嫁いだ以上妻の役目は果たしますが、愛さなくて結構です!~なのに鉄壁外科医は溺愛を容赦しない~
(それにしても、何度思い出しても腹が立つ!)

 さっさと忘れてしまいたい王太子の姿が、脳内に我が物顔で居座り続けていた時だ。

「ああ、上條くん、早く来たつもりだったが待たせたようで申し訳ない」
「藤沢さん!」

 父が素早く腰を上げ、それに倣う母と同時に美七も席を立ち一礼した。

 どうやらこの柔和な雰囲気の人物が、恩人の藤沢医院長らしい。
 その隣にいる上品な女性が医院長夫人と、そして……。

(……え)

 院長夫妻の後ろに立つ長身の男性の顔を見た美七は、戦慄し、氷漬けにされたかのように固まった。

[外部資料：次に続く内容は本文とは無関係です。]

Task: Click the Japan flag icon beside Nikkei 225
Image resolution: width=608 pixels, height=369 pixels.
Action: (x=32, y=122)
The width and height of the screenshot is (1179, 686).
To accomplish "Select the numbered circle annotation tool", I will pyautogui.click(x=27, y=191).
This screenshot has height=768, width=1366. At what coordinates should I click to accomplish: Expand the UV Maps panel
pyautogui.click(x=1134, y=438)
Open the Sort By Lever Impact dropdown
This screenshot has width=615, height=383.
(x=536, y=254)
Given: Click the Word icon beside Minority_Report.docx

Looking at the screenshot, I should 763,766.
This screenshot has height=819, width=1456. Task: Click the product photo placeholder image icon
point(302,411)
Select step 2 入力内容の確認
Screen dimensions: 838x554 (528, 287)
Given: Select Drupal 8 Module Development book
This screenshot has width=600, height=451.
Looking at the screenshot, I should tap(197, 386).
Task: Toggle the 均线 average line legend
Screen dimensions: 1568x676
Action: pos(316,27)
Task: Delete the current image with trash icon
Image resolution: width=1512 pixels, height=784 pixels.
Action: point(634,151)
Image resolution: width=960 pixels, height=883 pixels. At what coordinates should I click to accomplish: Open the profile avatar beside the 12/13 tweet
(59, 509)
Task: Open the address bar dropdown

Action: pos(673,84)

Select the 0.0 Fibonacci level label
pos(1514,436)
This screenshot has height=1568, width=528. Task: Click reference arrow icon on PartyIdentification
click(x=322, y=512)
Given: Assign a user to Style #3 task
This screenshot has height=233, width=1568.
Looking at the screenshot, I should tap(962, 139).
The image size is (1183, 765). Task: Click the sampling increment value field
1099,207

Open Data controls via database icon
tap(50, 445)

 自分を裏切った王太子オーフェンにそっくりの男が立っているのだ。

 きりっとした眉に涼しげな奥二重の目元。高い鼻梁と形のいい薄い唇。
 横分けの前髪をサイドにさらりと流したヘアスタイルや髪色は違うが、顔立ちはかなり似ている。

(ま……まさか……彼も転生したの?)

 警戒と緊張で、ごくりと喉が鳴る。
 両親同士が軽い挨拶を交わす中、男性が美七の前に立った。